Daily Archives: March 12, 2015

Charles Leaver – Carbanak Case Study Part Two Explains Why Continuous Endpoint Monitoring Is SO Efficient

Published by:

Presented By Charles Leaver And Written By Dr Al Hartmann

Part 2 in a 3 part series


Continuous Endpoint Monitoring Is Extremely Efficient


Convicting and obstructing malicious scripts before it is able to jeopardize an endpoint is great. But this approach is mainly inefficient in the defense of cyber attacks that have been pre tested to evade this sort of approach to security. The genuine issue is that these hidden attacks are conducted by knowledgeable human hackers, while conventional defense of the endpoint is an automated procedure by endpoint security systems that rely mainly on standard antivirus innovation. The intelligence of human beings is more imaginative and versatile than the intelligence of machines and will constantly be superior to automatic machine defenses. This highlights the findings of the Turing test, where automated defenses are trying to adapt to the intellectual level of a skilled human hacker. At the current time, artificial intelligence and machine learning are not advanced enough to fully automate cyber defense, the human hacker is going to win, while those attacked are left counting their losses. We are not residing in a sci-fi world where machines can out think human beings so you must not think that a security software application suite will automatically take care of all of your issues and prevent all attacks and information loss.

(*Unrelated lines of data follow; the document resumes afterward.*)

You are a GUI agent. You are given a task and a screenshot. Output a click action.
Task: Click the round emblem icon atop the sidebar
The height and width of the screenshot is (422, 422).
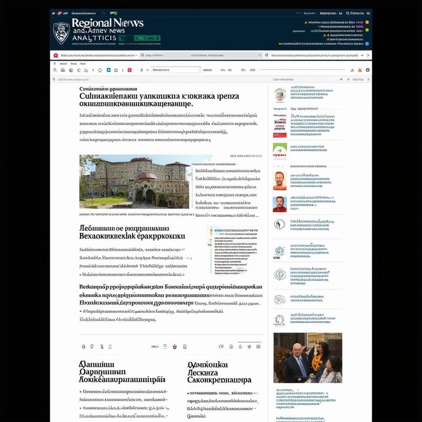[x=280, y=95]
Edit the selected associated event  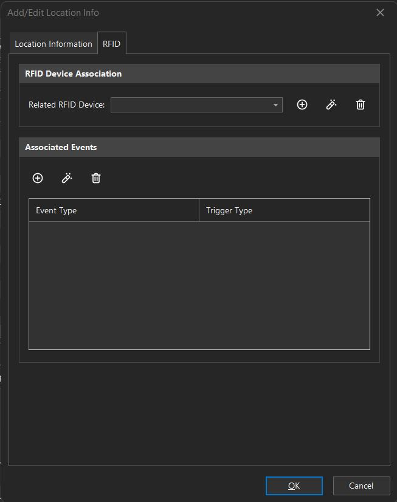[67, 178]
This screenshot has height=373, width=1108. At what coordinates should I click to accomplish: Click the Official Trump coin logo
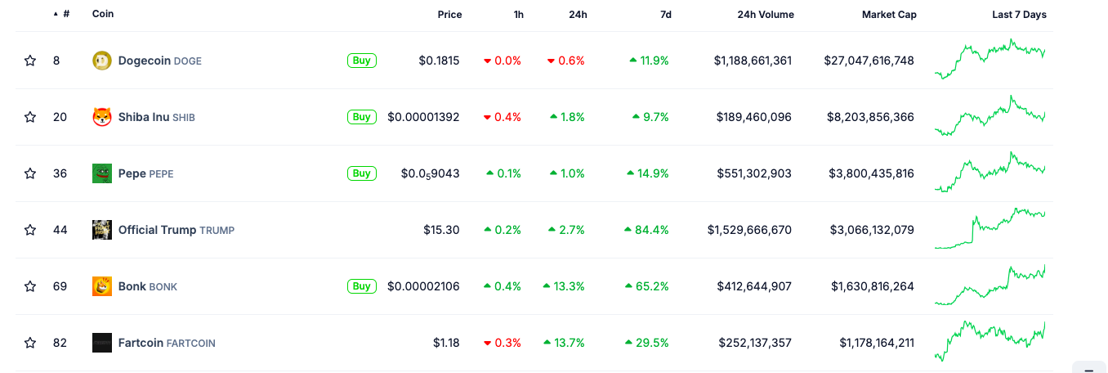(102, 230)
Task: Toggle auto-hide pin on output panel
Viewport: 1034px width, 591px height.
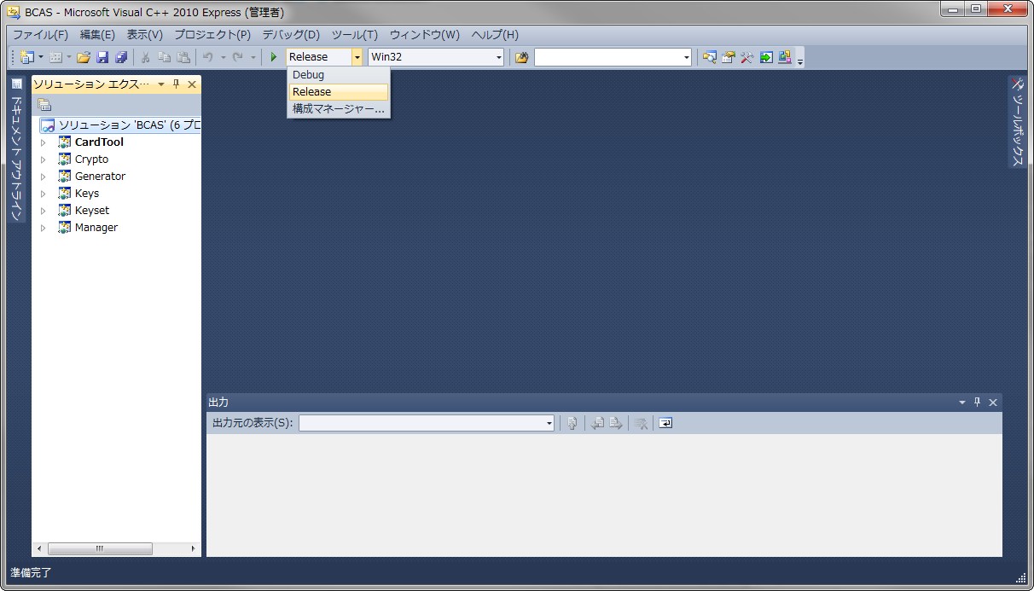Action: [978, 402]
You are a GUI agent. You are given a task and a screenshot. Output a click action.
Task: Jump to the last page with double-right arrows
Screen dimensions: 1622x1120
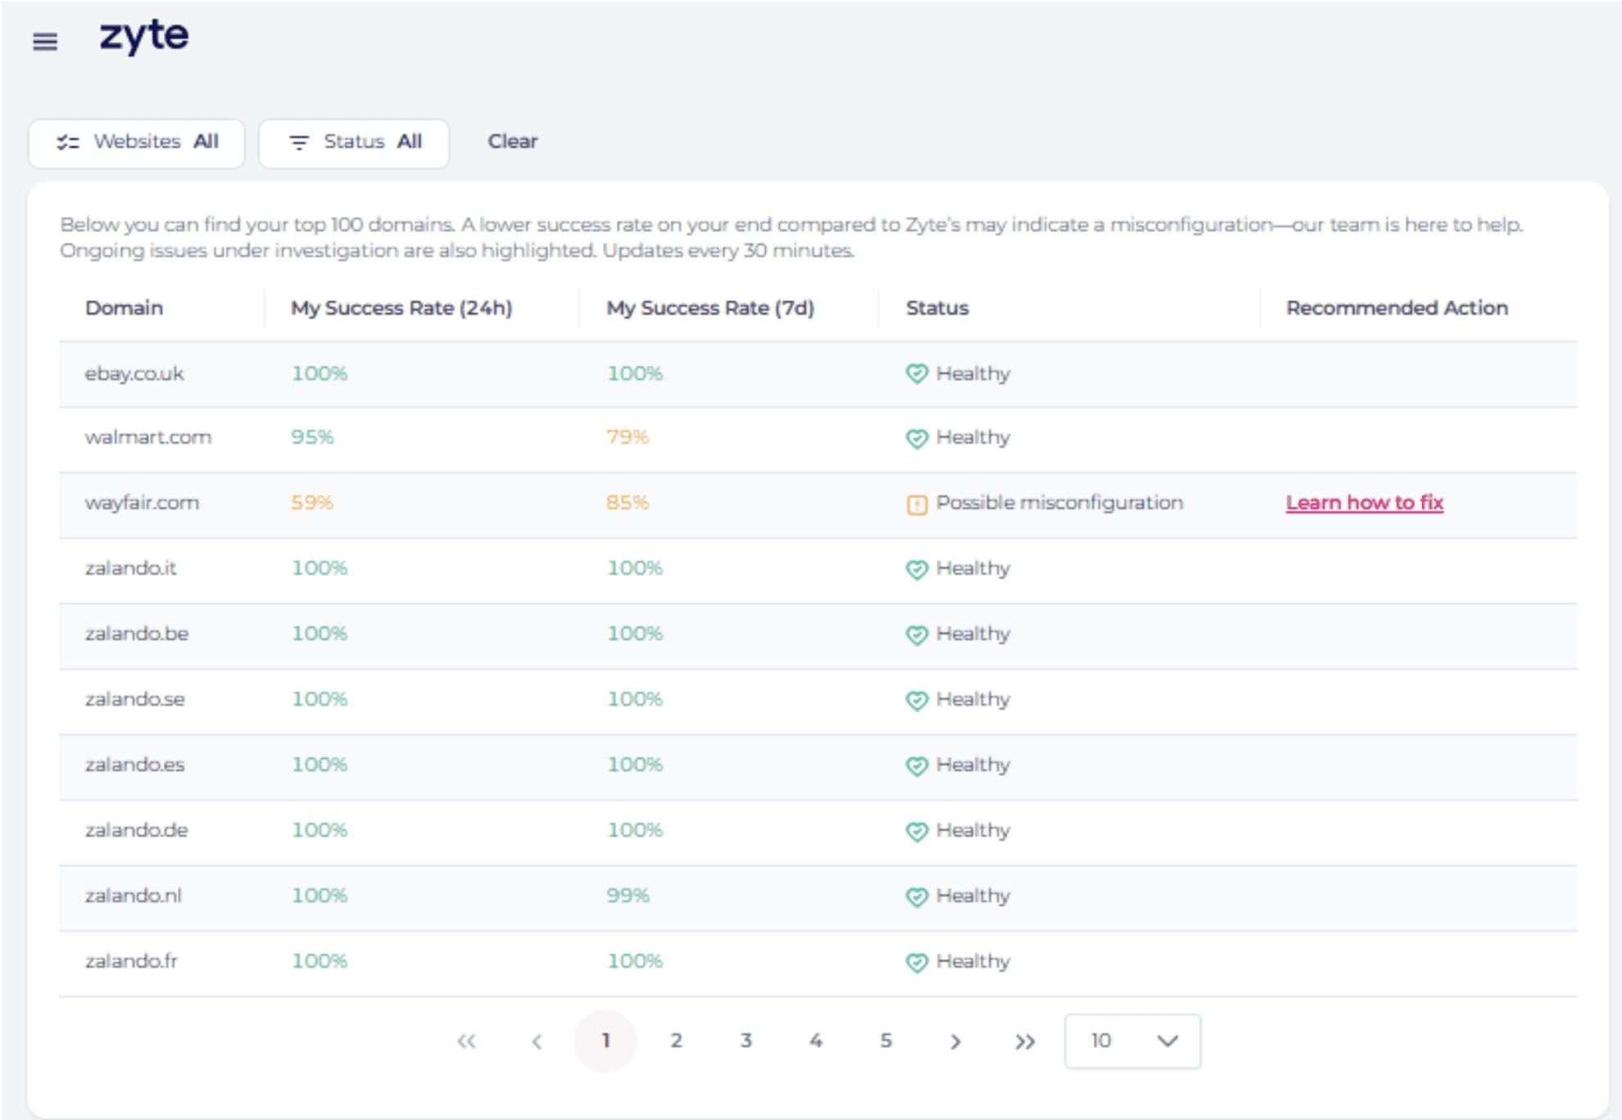[x=1025, y=1041]
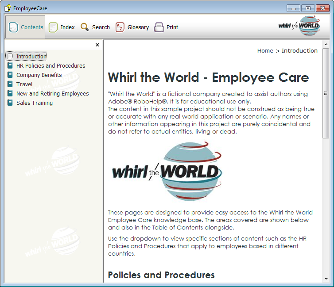Viewport: 334px width, 287px height.
Task: Click the Whirl the World logo in toolbar
Action: [x=299, y=26]
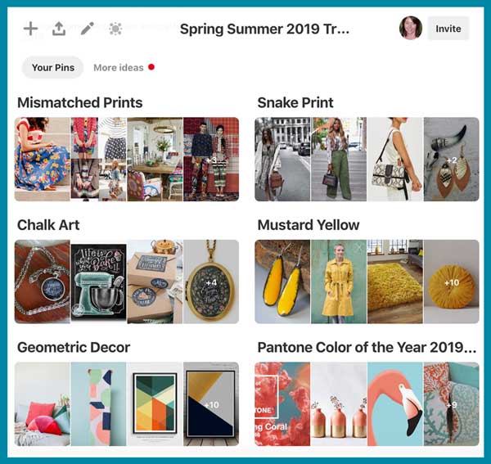Open Pantone Color of the Year section
This screenshot has width=491, height=464.
click(367, 347)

The only genuine way to prevent an undaunted human hacker is with a resolute human cyber defender. In order to engage your IT Security Operations Center (SOC) personnel to do this, they must have complete visibility of network and endpoint operations. This type of visibility will not be accomplished with standard endpoint antivirus solutions, instead they are developed to remain silent unless implementing a capture and quarantining malware. This traditional method renders the endpoints opaque to security personnel, and the hackers use this endpoint opacity to hide their attacks. This opacity extends backwards and forwards in time – your security workers do not know exactly what was running across your endpoint population in the past, or at this moment, or exactly what can be expected in the future. If diligent security personnel discover clues that require a forensic look back to discover hacker traits, your antivirus suite will be unable to help. It would not have acted at the time so no events will have been recorded.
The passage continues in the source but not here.